I have a matrix (size: 28 columns and 47 rows) with numbers. This matrix has an extra row that is contains headers for the columns ("ordinal" and "nominal").
I want to use the Gower distance function on this matrix. Here says that:
The final dissimilarity between the ith and jth units is obtained as a weighted sum of dissimilarities for each variable:
d(i,j) = sum_k(delta_ijk * d_ijk ) / sum_k( delta_ijk )
In particular, d_ijk represents the distance between the ith and jth unit computed considering the kth variable. It depends on the nature of the variable:
factor or character columns are considered as categorical nominal variables and
d_ijk = 0
ifx_ik =x_jk, 1 otherwise;
ordered columns are considered as categorical ordinal variables and
the values are substituted with the
corresponding position index, r_ik in the factor levels. These position
indexes (that are different from the output of the R function rank) are
transformed in the following manner
z_ik = (r_ik - 1)/(max(r_ik) - 1)
These new values, z_ik, are treated as observations of an
interval scaled variable.
As far as the weight delta_ijk is concerned:
- delta_ijk = 0 if x_ik = NA or x_jk = NA;
- delta_ijk = 1 in all the other cases.
I know that there is a gower.dist function, but I must do it that way. So, for "d_ijk", "delta_ijk" and "z_ik", I tried to make functions, as I didn't find a better way.

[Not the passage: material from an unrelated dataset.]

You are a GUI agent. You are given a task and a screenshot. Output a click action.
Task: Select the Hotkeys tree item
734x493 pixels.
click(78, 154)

I started with "delta_ijk" and i tried this:
Delta=function(i,j){for (i in 1:28){for (j in 1:47){
+{if (MyHeader[i,j]=="nominal")
+ result=0
+{else if (MyHeader[i,j]=="ordinal") result=1}}}}
+;result}
But I got error. So I got stuck and I can't do the rest.
P.S. Excuse me if I make mistakes, but English is not a language I very often.